We’d wasted the best hours of the late afternoon puttering down a nondescript mountain road. I was silently raging at this waste of a wonderfully clear golden hour. Now that we were close to home, I decided to get off and walk around Naukuchiatal to the hotel. There would be no spectacular sights here, but I would get to exercise my camera. The last light lit up the sky to the west. It would soon fade.

At one spot on the path I stopped to take this photo. I thought the day was now not totally wasted, but I wished I’d had a walk on one of the high meadows bordering an oak and deodar forest. I’d sat down on a rock, taken a photo of a beetle, and watched a laughing thrush. An hour there would have been wonderful, perhaps giving me more birds and insects. This was tame, but better to carpe the remains of the diem, than to carp about the most recent afternoon of my mis-spent life.

Now there was a wall between me and the lake. Not so bad, I thought, this gives me a different set of subjects. Quick, before the light fades, take the gold shining through dry leaves and grass. Not spectacular, but an image that I enjoy.

Red-orange bougainvilleas are not the most common, and backlit with the golden light they are made for the camera. I was happy enough with this shot. But the sun had dipped behind the curve of the turning earth. The light would fade from now on.

I was standing behind a retired colonel’s house, looking into his garden. Two dogs voiced their displeasure. I heard the voice of the master quieten them. In the last of the fading gold light I caught the other bougainvillea in his garden.

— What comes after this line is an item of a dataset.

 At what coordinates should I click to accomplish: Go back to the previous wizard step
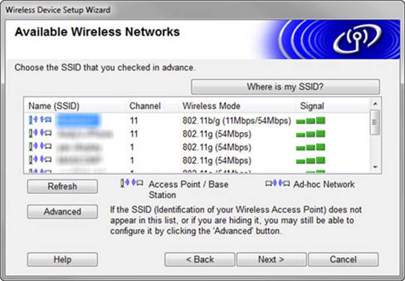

The fading light is actually ideal for this delicate purple-pink rose. I photographed a bunch which was on the other side of the bush and saw that the slightly better light bleached the colours off them. This is better. I’ve met this variety earlier, but I don’t know what it is called. I wished the colonel would come around and tell me. No luck. He’d probably settled down with his whisky and soda, dogs at this feet, watching the sun set over the lake.

I came to a part of the road next to a deep woods. This is supposed to be a good place for birds. We never managed to come here during our vacation. But right next to the road I saw this white-cheeked bulbul (Pycnonotus leucogenys, aka Himayalan bulbul). The light was still good enough to see its white cheek, but in any case its stylish quiff is almost enough to identify it by. I did manage to record its call too.

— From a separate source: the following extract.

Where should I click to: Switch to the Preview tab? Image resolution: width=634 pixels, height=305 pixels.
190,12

The hills are alive with the sound of barbets. And I’m sure they have been for a thousand years. I got a glimpse of a Great barbet (Psilopogon virens) in silhouette. By now the light was so bad that the final identification could only be done by its call. Strangely, although I heard its call all the time for the whole week, I never got a good view of one. At least not good enough for a better photo.

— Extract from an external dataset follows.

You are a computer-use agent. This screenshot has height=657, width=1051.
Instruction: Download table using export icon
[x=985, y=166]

But the day had one more present waiting for me. I was inside the grounds of the hotel now and stopped to try to figure out a strange bird call I’d heard. Could it be a nightjar? When it didn’t call again, I looked at the rapidly darkening lake on my right. Just above me an unlit light-bulb caught the last pink gold light of the day, lensing the forest around it. One last shot before I went in to order a sundowner.

Monsoon is coming

The golden hour becomes decidedly more golden just before the monsoon. The science behind this is simple; in such humidity, light is scattered by microscopic droplets of water in the air. When the suspended droplets are roughly of the size of the wavelength of visible light, we get this incredibly golden hour at sunset. Far from the coast of India, these golden hours will last through the monsoon. Unfortunately, here, at the coast, the months of monsoon will be mostly overcast and gloomy. If you are not living around the Indian Ocean and its monsoon, you might still get such incredibly golden light on extremely humid days. Let me know if you do, and also if you have a very humid day when you don’t have this golden light.